This court finds that Plaintiff's claim for promissory estoppel fails as a matter of law because the "promise" was not "clear and definite" and the promisee's reliance on the promise was not reasonable. Plaintiff seeks to characterize the proposed Voluntary Settlement as described in the April 20 Memo as a "clear and definite" promise by not including the warning that the settlement "is totally voluntary . . . and Cendant reserves the right to alter the terms . . . or to rescind its determination to provide such settlement in its sole and absolute discretion." (Kadet Cert. Ex. H at 2). However, this indefinite proposal, subject to modification or withdrawal at Cendant's sole discretion, cannot form the basis of a promissory estoppel claim. See Bonczek, 701 A.2d at 746 (promise must be clear, unconditional and definite); see also Perlin v. Board of Educ., 86 Ill.App.3d 108, 114, 407 N.E.2d 792, 798 (Ill.App.Ct. 1980)(promise must be "unambiguous").

» MATERIAL:
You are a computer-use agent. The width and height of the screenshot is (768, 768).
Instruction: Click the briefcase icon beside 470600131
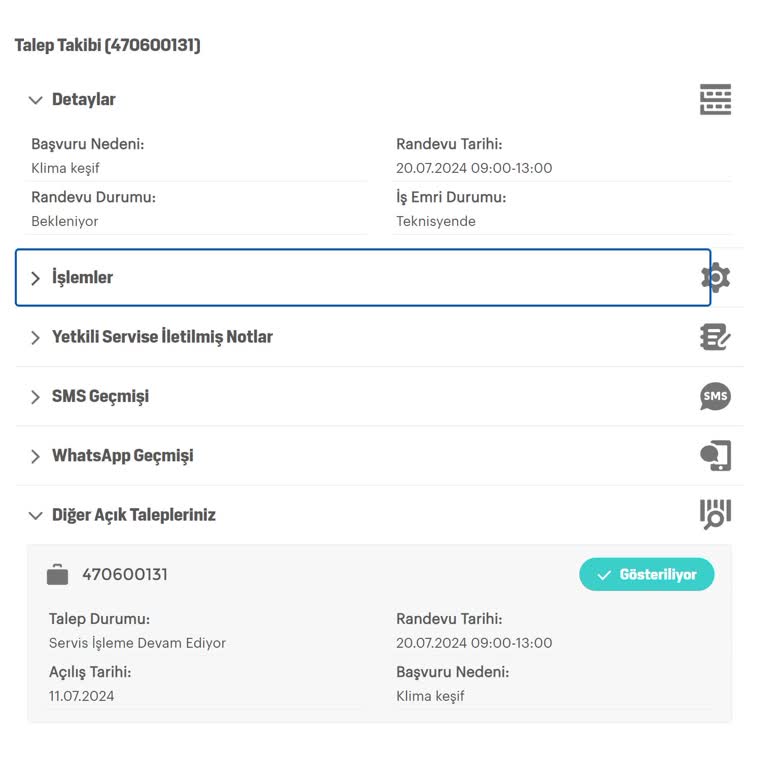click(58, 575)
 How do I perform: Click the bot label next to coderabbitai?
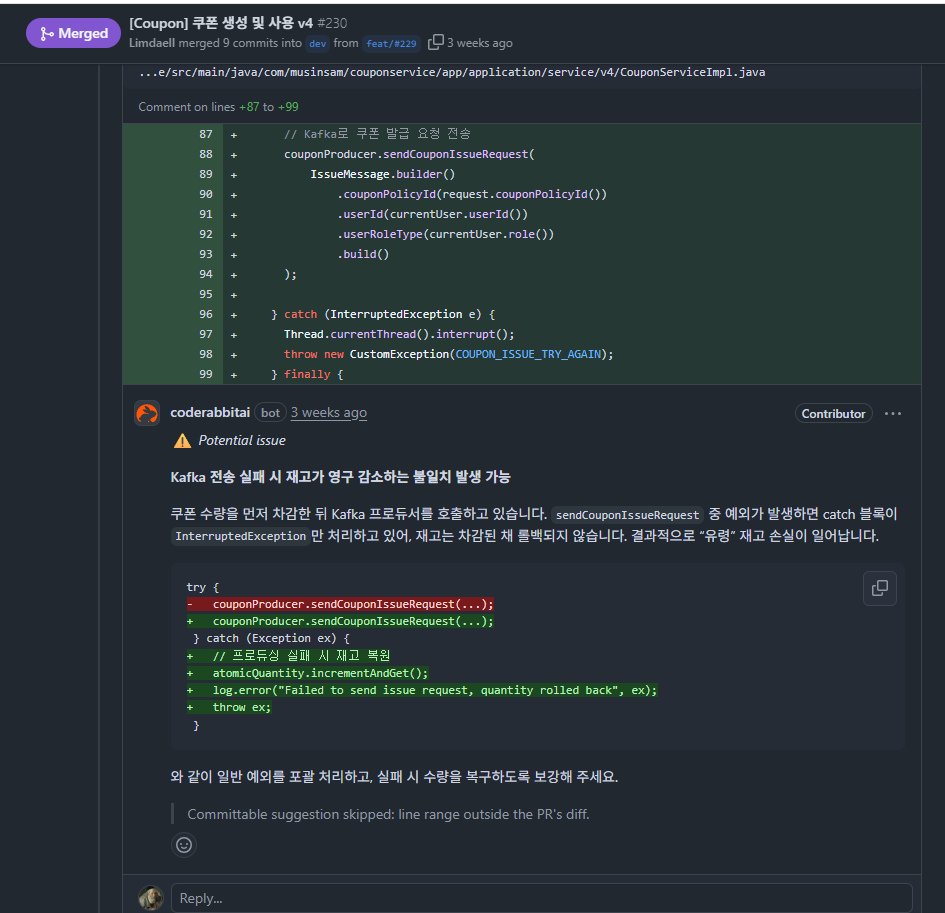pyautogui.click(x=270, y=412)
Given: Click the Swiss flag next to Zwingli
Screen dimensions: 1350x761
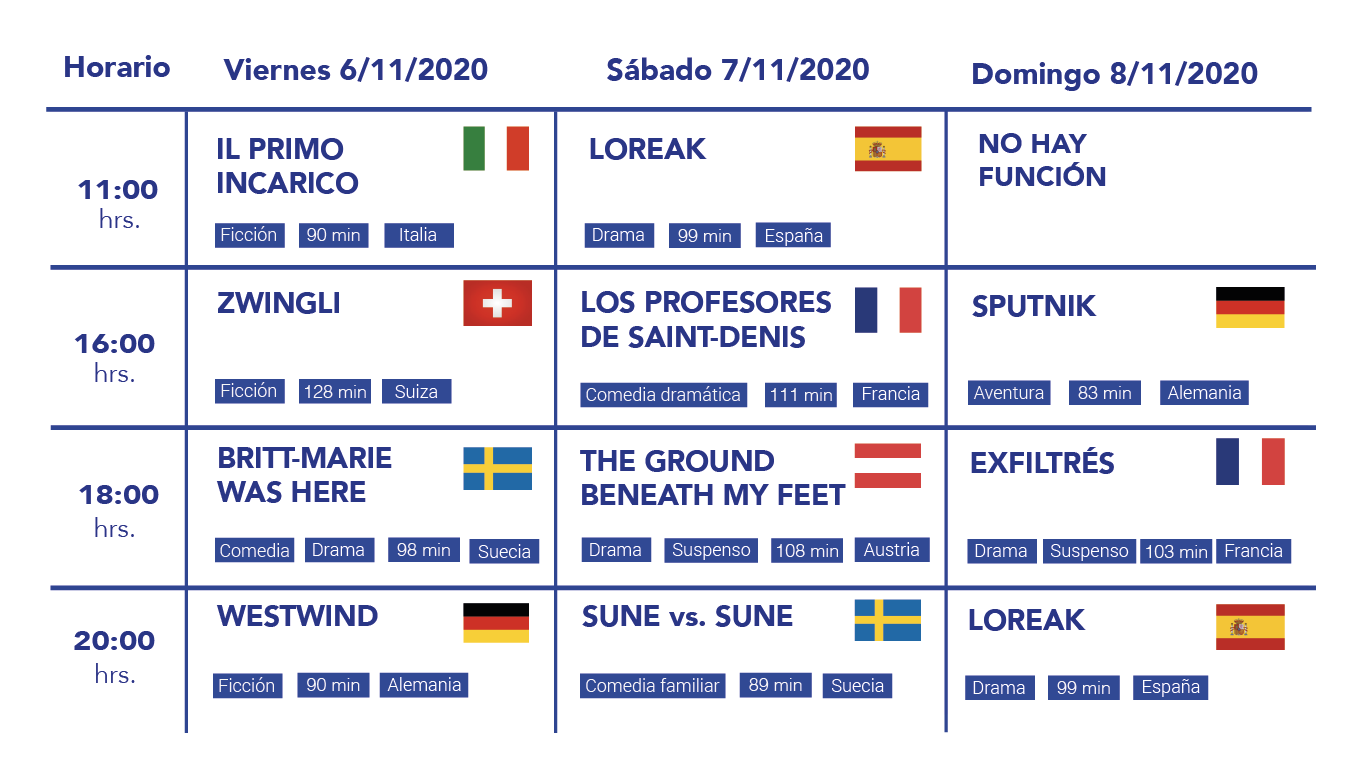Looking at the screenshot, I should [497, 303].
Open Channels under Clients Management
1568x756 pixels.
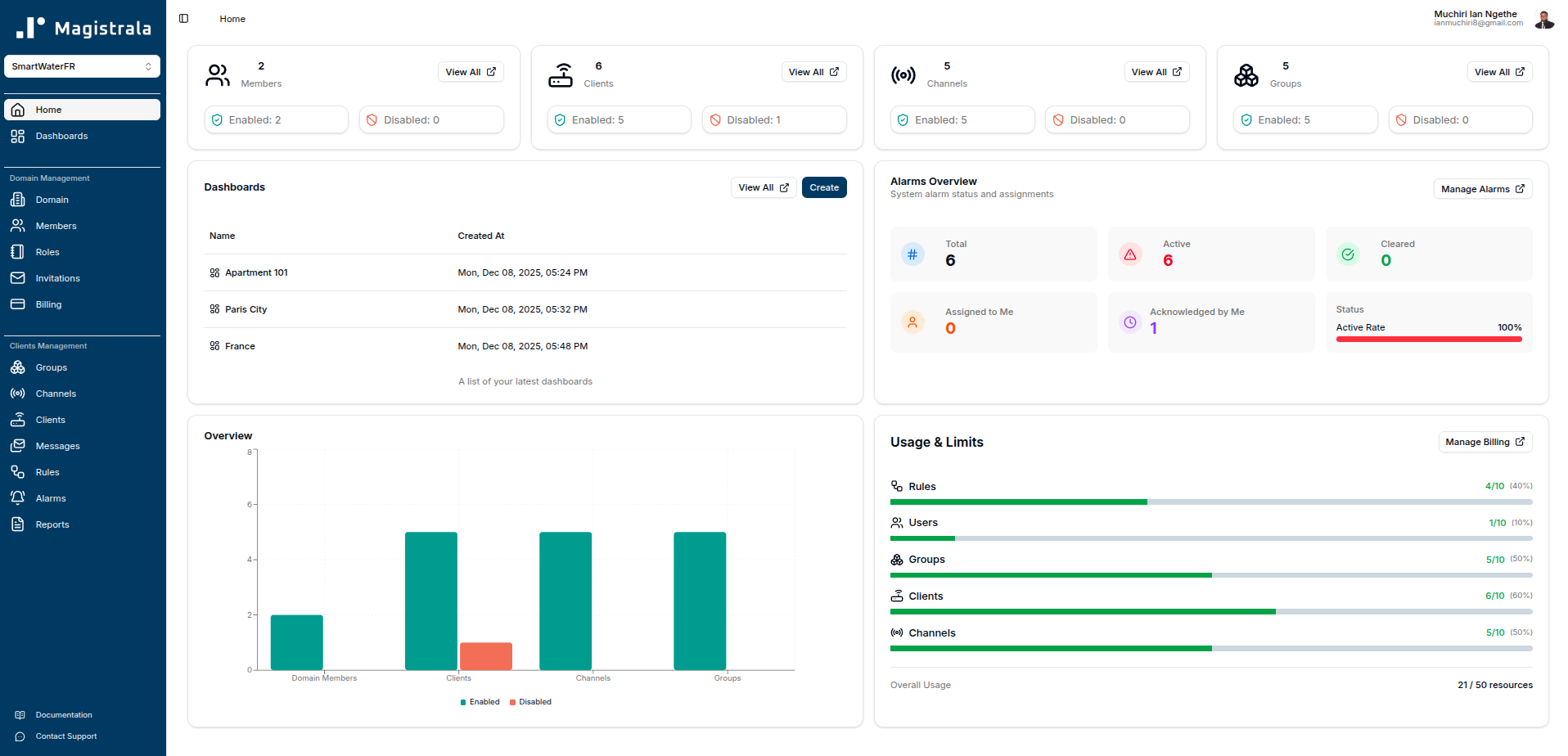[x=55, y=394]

* * *

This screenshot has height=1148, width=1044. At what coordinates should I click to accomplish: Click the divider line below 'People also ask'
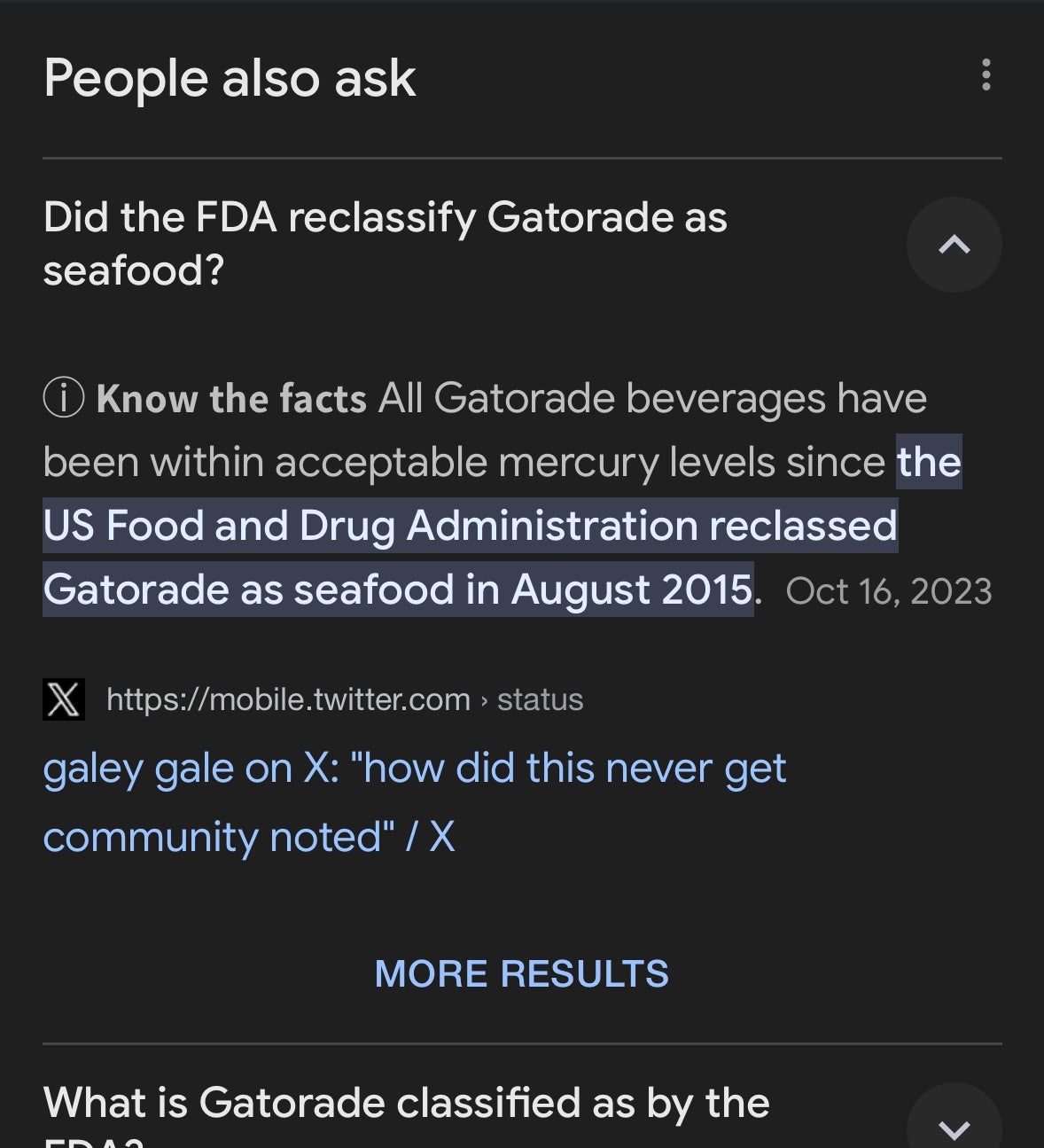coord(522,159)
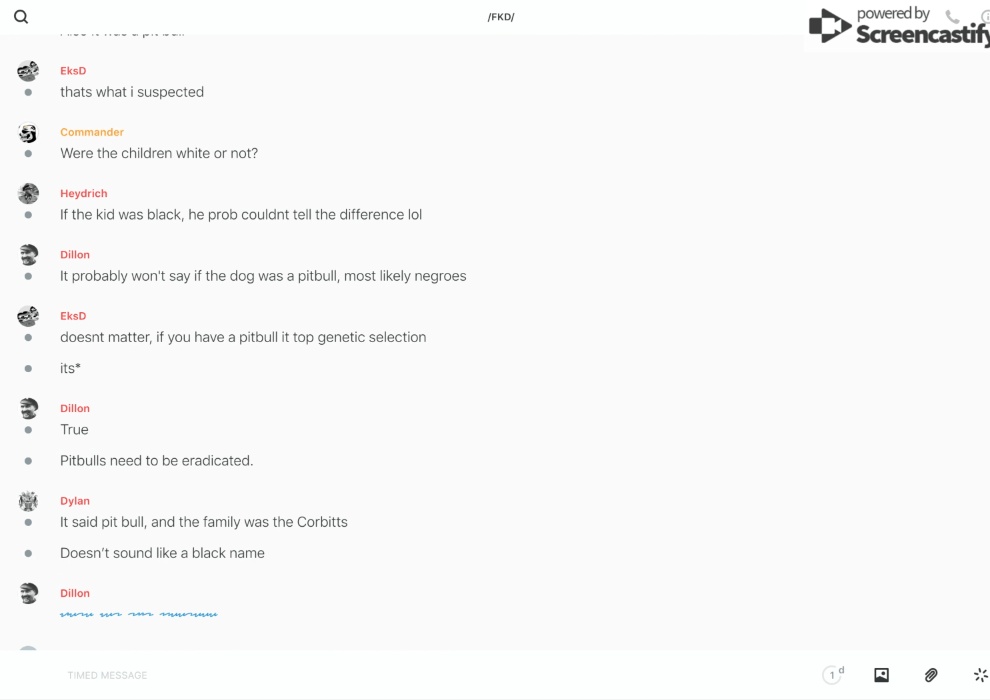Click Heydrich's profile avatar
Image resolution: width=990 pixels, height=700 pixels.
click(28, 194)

» WORK TO DO:
1. Using the promissory estoppel passage, decide whether each statement agrees with it: (a) the court holds that the promissory estoppel claim fails as a matter of law; (b) the court finds the promisee's reliance on the promise reasonable; (c) the warning says Cendant may rescind its determination to provide the settlement in its sole and absolute discretion. Answer yes or no for each and quote the words from the passage that decide it.
2. Pick up the promissory estoppel passage after its final sentence and write its next paragraph.

» TASK-BY-TASK ANSWERS:
1.
(a) Yes: "Plaintiff's claim for promissory estoppel fails as a matter of law"
(b) No: "the promisee's reliance on the promise was not reasonable"
(c) Yes: "or to rescind its determination to provide such settlement in its sole and absolute discretion"

2.
The only case that Plaintiff cites to support its position that the "promise" is "clear and definite," Peck v. Imedia Inc., is distinguishable from the case at bar. 293 N.J.Super. 151, 679 A.2d 745 (N.J. Super. Ct. App. Div. 1996). In Peck, the defendant made an unconditional offer of employment to the Plaintiff, and never indicated that the offer could be withdrawn before Plaintiff began her employment. Id. The court found this promise sufficiently definite to support a claim for promissory estoppel. Id. at 753. Here, however, Defendant's proposal of the Voluntary Settlement was qualified entirely by its warning that the proposal could be modified or withdrawn at Cendant's sole option. Thus Peck does not preclude a finding that the promise here was not "clear and definite."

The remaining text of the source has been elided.